Brave the Tempest (Cassie Palme) - Karen Chance Page 0,237

but at least she’d opted for a killer LBD instead of the usual slithering sheath.

Baby steps.

“Refill?” I bellowed, because the older initiates had taken over the stereo and appeared to be techno fans.

The sound abruptly cut out, probably because Marlowe had just thrown a little device on the ground. It created a bubble of peace, an oasis of tranquility in all the noise. I breathed a sigh of relief.

“Thank you,” Mircea said. “But I have not finished this one yet. It has an . . . unusual . . . flavor.”

I checked out his glass. “It’s chocolate. Fred was experimenting.”

“About Fred,” Marlowe began, trying to look charming.

“Don’t even.”

The charm evaporated. “He’s my best man!”

“Something you should have thought about before you sent him to spy on me.”

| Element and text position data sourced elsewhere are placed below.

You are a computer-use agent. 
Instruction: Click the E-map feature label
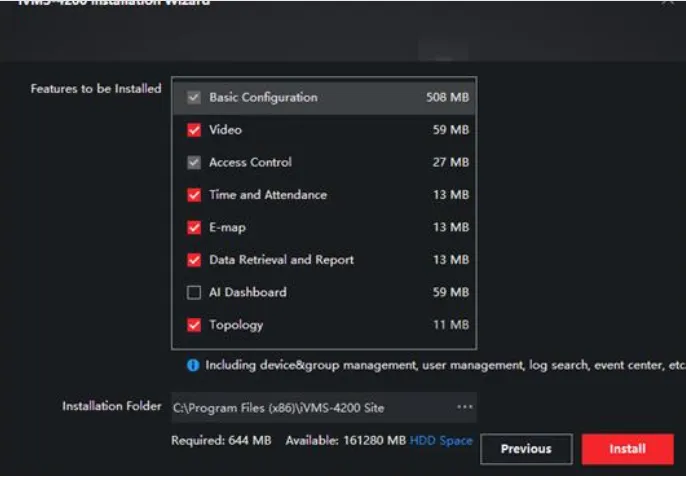click(x=227, y=228)
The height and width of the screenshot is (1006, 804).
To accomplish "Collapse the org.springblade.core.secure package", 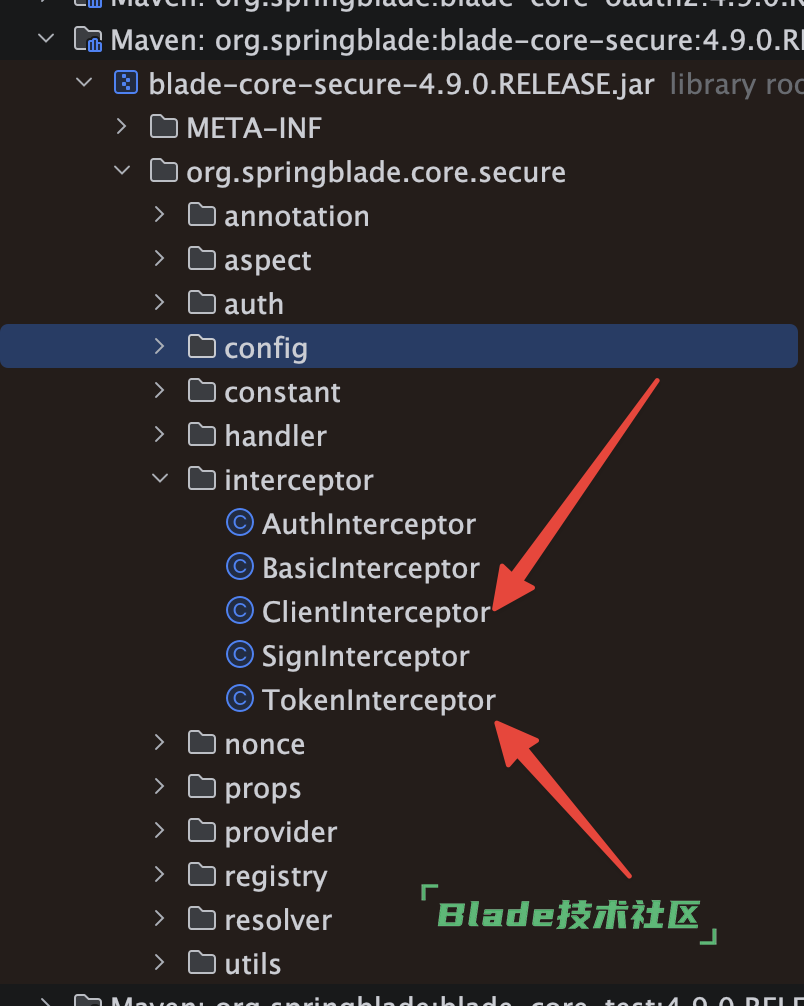I will click(x=122, y=171).
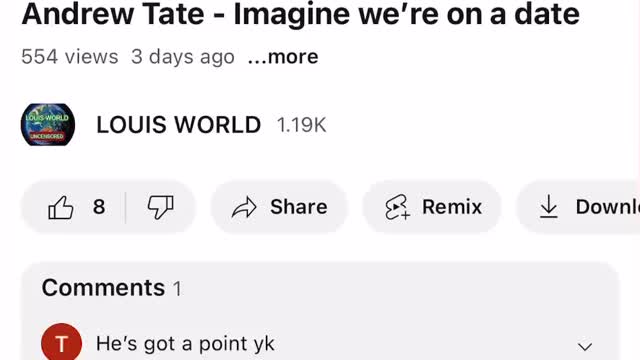640x360 pixels.
Task: Dislike the video with thumbs-down icon
Action: pyautogui.click(x=160, y=207)
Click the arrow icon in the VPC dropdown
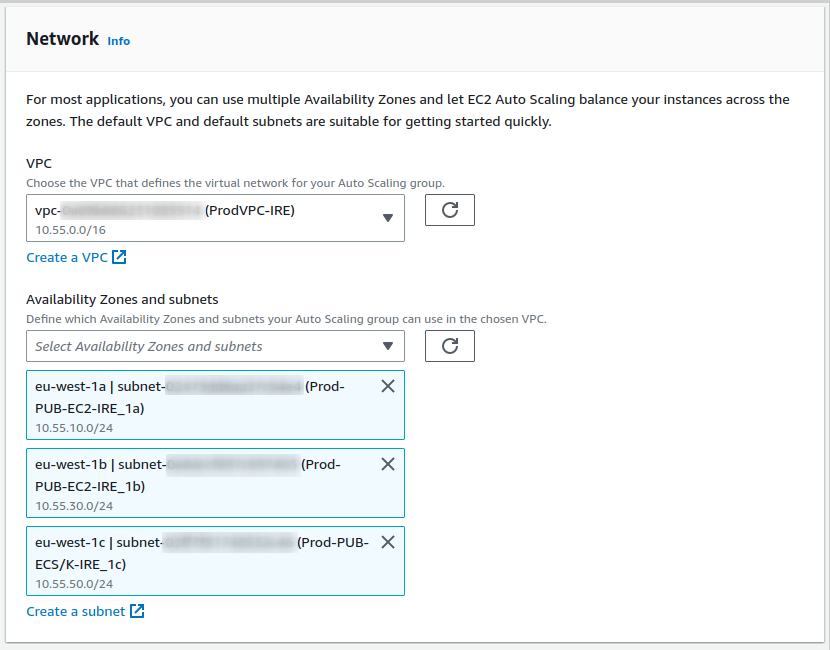830x650 pixels. click(388, 219)
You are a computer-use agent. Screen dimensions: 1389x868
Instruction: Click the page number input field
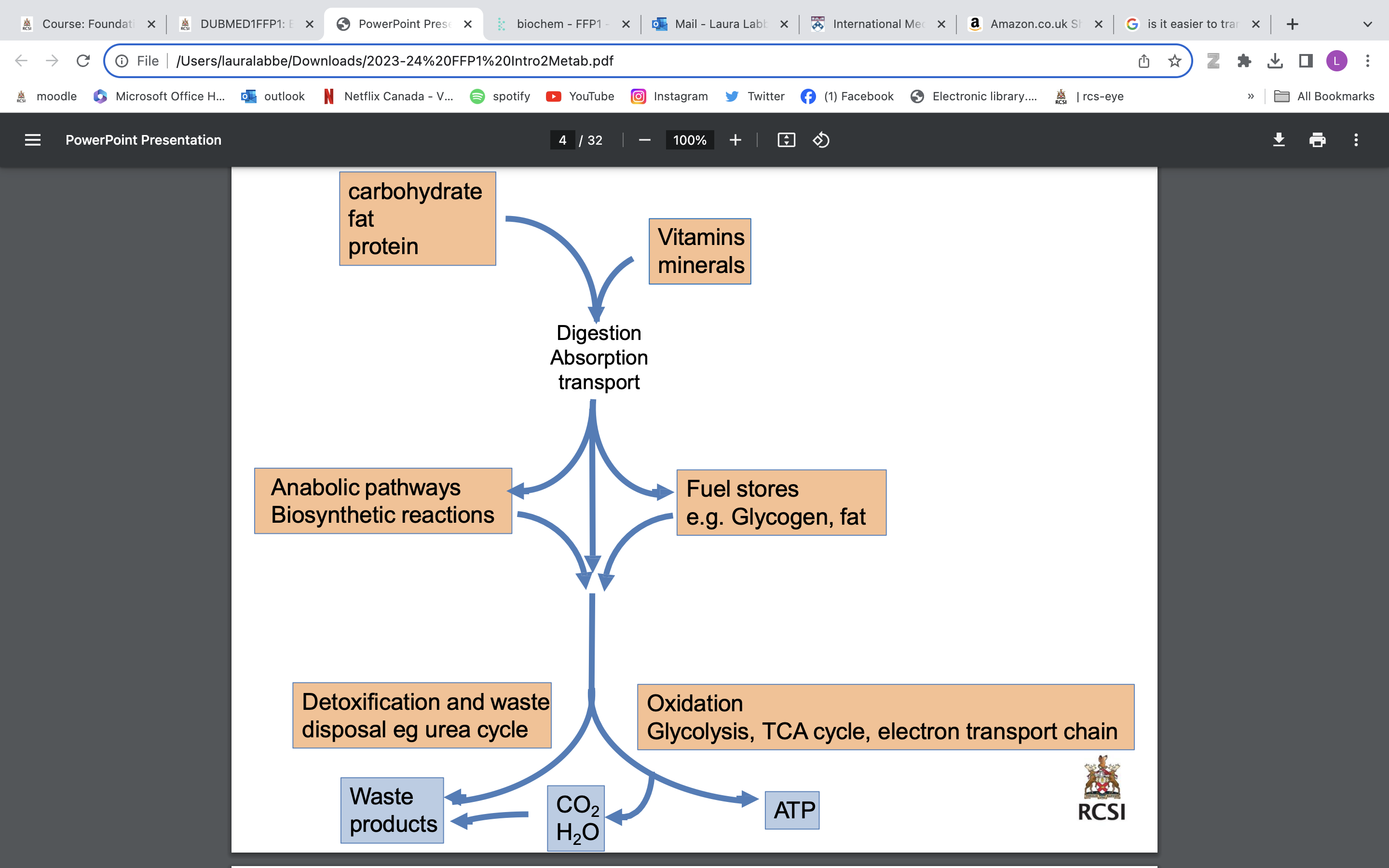[x=562, y=139]
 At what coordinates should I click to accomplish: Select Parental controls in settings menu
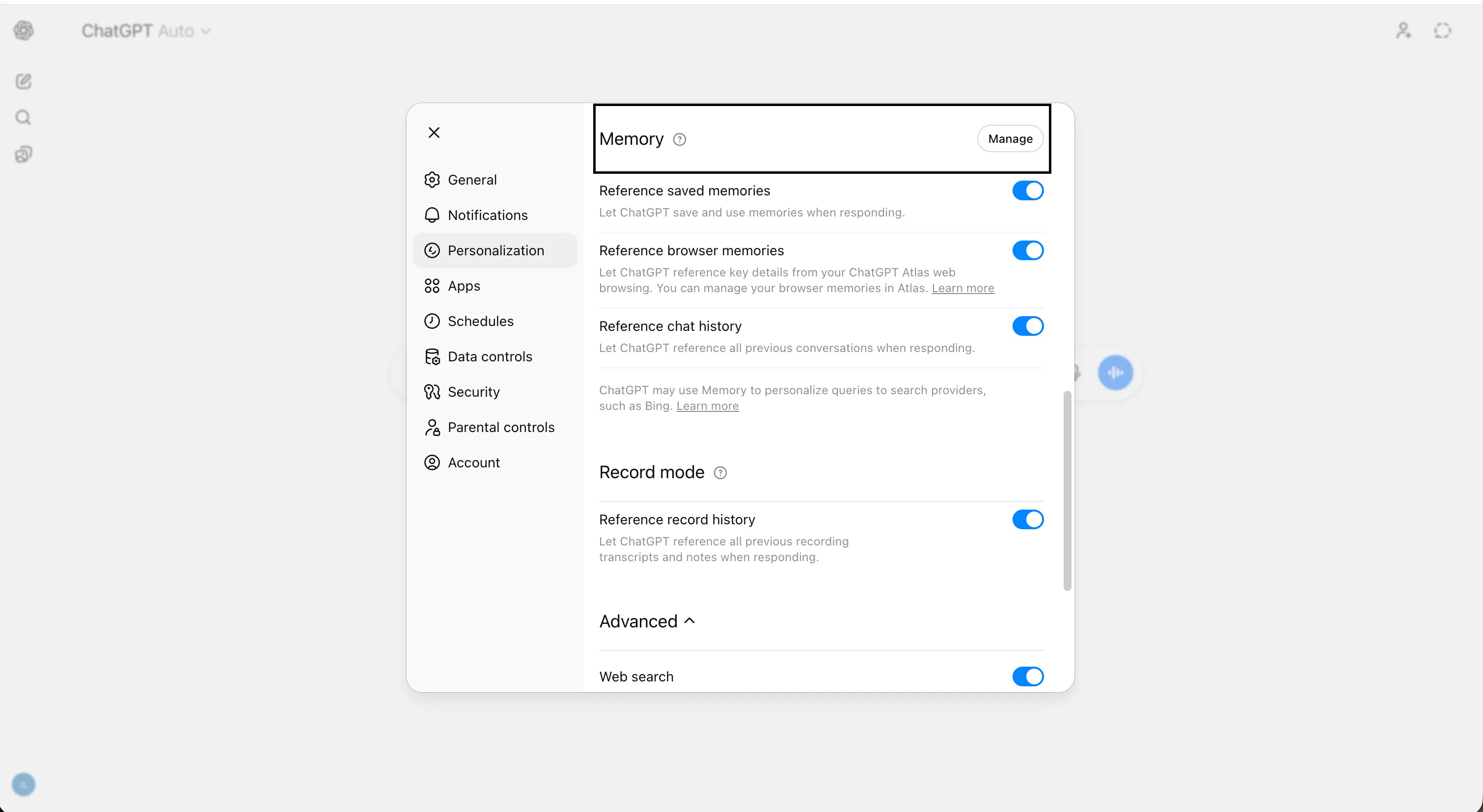pos(500,428)
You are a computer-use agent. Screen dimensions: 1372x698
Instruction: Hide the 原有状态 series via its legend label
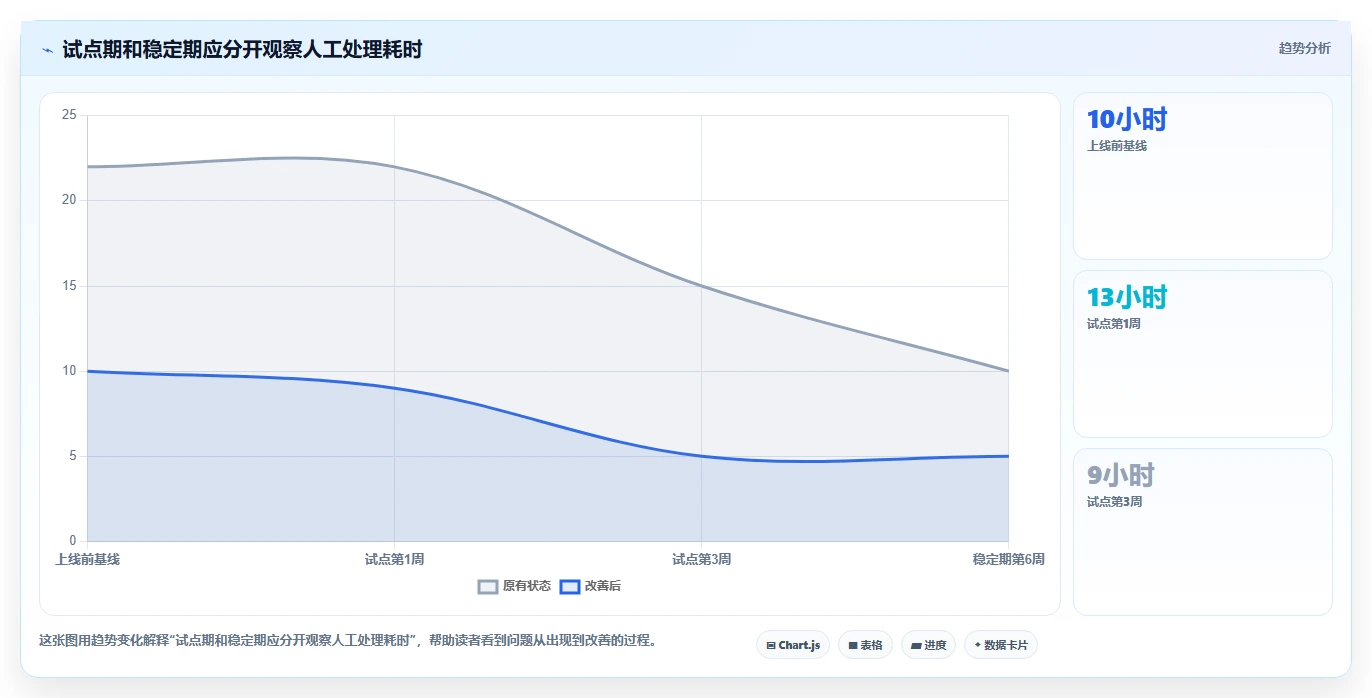click(x=527, y=587)
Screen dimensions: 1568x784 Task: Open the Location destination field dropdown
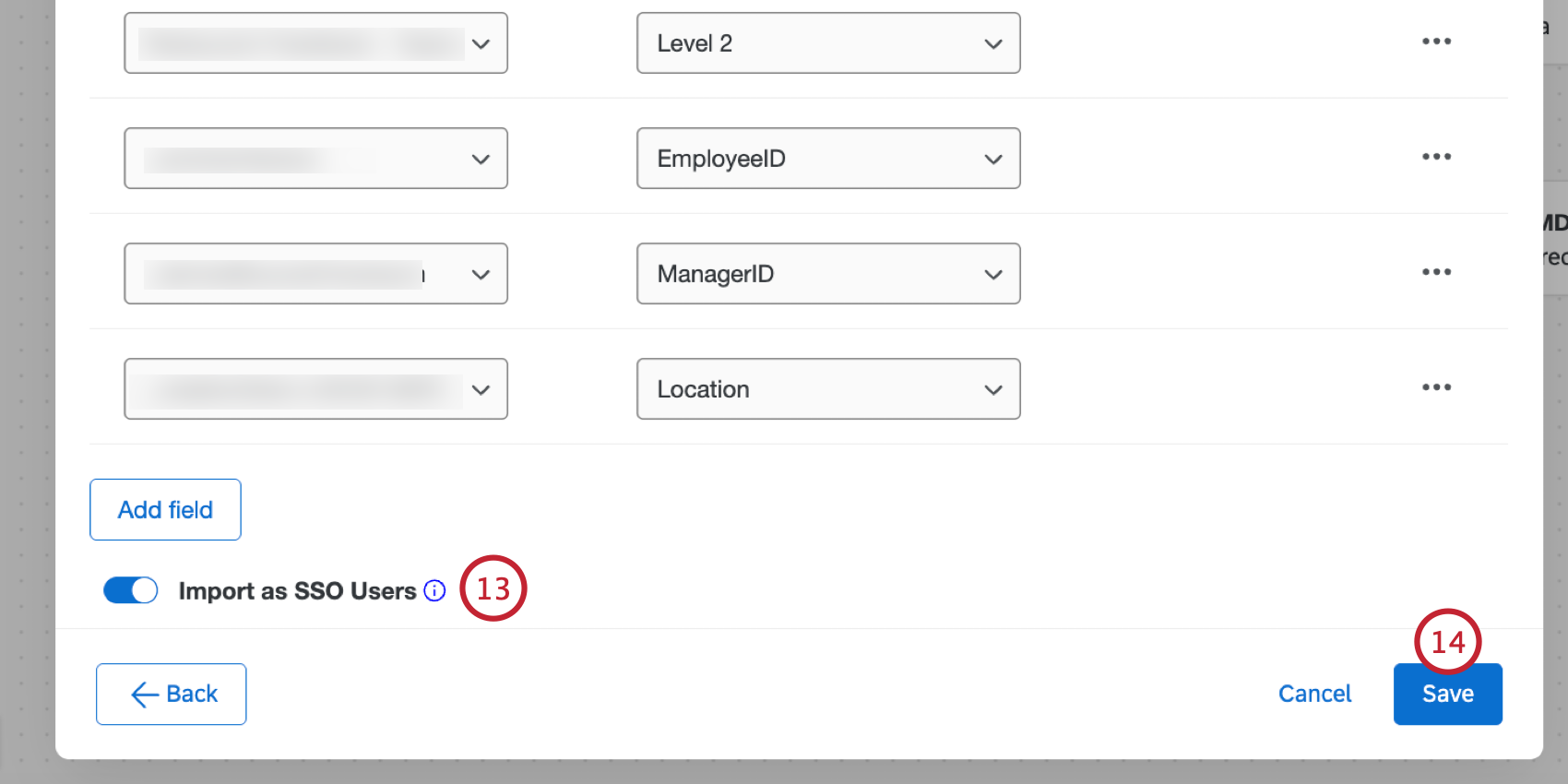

I should have figured it out before Mircea told me, as part of his new honesty offensive. Marlowe had been bugging my rooms—and sometimes my person—practically since I got this job, but Pritkin had been finding and removing the spells. So Marlowe had gotten sneaky and sent a physical spy instead.

And he’d sent a good one.

I found Fred on the terrace, the night after Jo almost destroyed everything, smoking a cigarette. On anyone else, the red embers would have cast an ominous light over his face, making him appear a little sinister. But Fred was just Fred.

“People always expect James Bond, you know?” he said, as I joined him. “But he wouldn’t work at all.”

No, I guessed not. But the bumbling, food-obsessed, crappy dresser, who most people found immediately forgettable, would. It was why he was so good at his job—well, that and the fact that he was one of the rare vamps who could alter their auras at will, to look like they belonged to any family they chose.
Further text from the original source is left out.